Eine verdünnte, wäßrige Natriumhydroxidlösung wird zu
1 mg der carcinostatischen Substanz TF-230 (Pulver) unter
Bildung einer Lösung mit einem pH von 7,0 bis 7,5 gegeben.
Diese Lösung wird in eine Ampulle gegeben und gefriergetrocknet.
Vor Gebrauch wird das Produkt in einer
sterilisierten, physiologischen Salzlösung, einer 0,5%igen
Lidocainlösung, einer 5%igen wäßrigen Glucoselösung oder
dergl. aufgelöst. Die erhaltene Lösung wird als Injektionsflüssigkeit
verwendet.
Eine verdünnte, wäßrige Natriumhydroxidlösung wird mit
1 mg der carcinostatischen Substanz TF-240 (Pulver) unter
Bildung einer Lösung mit einem pH von 7,0 bis 7,5 versetzt.
Die Lösung wird in eine Ampulle gegeben und gefriergetrocknet.
Vor Gebrauch wird dieses Produkt in einer
sterilisierten, physiologischen Salzlösung, einer
0,5%igen Lidocainlösung, einer 5%igen wäßrigen Glucoselösung
oder dergl. gelöst. Die erhaltene Lösung wird als
Injektionsflüssigkeit verwendet.
Eine verdünnte, wäßrige Natriumhydroxidlösung wird mit
1 mg der carcinostatischen Substanz TF-250 (Pulver) unter
Bildung einer Lösung mit einem pH von 7,0 bis 7,5 versetzt.
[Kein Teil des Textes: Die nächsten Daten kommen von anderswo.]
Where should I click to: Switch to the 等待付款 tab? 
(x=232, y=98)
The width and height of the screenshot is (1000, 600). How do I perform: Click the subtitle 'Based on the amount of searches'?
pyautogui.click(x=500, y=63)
Die Lösung wird in eine Ampulle gegeben und gefriergetrocknet.
Vor Gebrauch wird das Produkt in einer
sterilisierten, physiologischen Salzlösung, einer 0,5%igen
Lidocainlösung, einer 5%igen wäßrigen Glucoselösung oder
dergl. aufgelöst. Die erhaltene Lösung wird als Injektionsflüssigkeit
verwendet.
Eine wäßrige Lösung vom pH 7,0 bis 7,5 mit einem Gehalt
der carcinostatischen Substanz TF-310-1 wird in eine
Ampulle gegeben und gefriergetrocknet, wobei man ein gefriergetrocknetes
Präparat der carcinostatischen Substanz
TF-310 erhält, und zwar als 0,5 mg Einheit oder
1 mg Einheit. Vor Gebrauch wird das Produkt in einer
sterilisierten, physiologischen Salzlösung, einer
0,5%igen Lidocainlösung, einer 5%igen wäßrigen Glucoselösung
oder dergl. aufgelöst. Die erhaltene Lösung wird
für Injektionszwecke verwendet.
Eine wäßrige Lösung vom pH 7,0 bis 7,5 mit einem Gehalt
der carcinostatischen Substanz TF-310-2 wird in eine Ampulle
gegeben und gefriergetrocknet. Man erhält ein gefriergetrocknetes
Präparat der carcinostatischen Substanz
TF-310, und zwar als 0,5 mg Einheit oder 1 mg Einheit.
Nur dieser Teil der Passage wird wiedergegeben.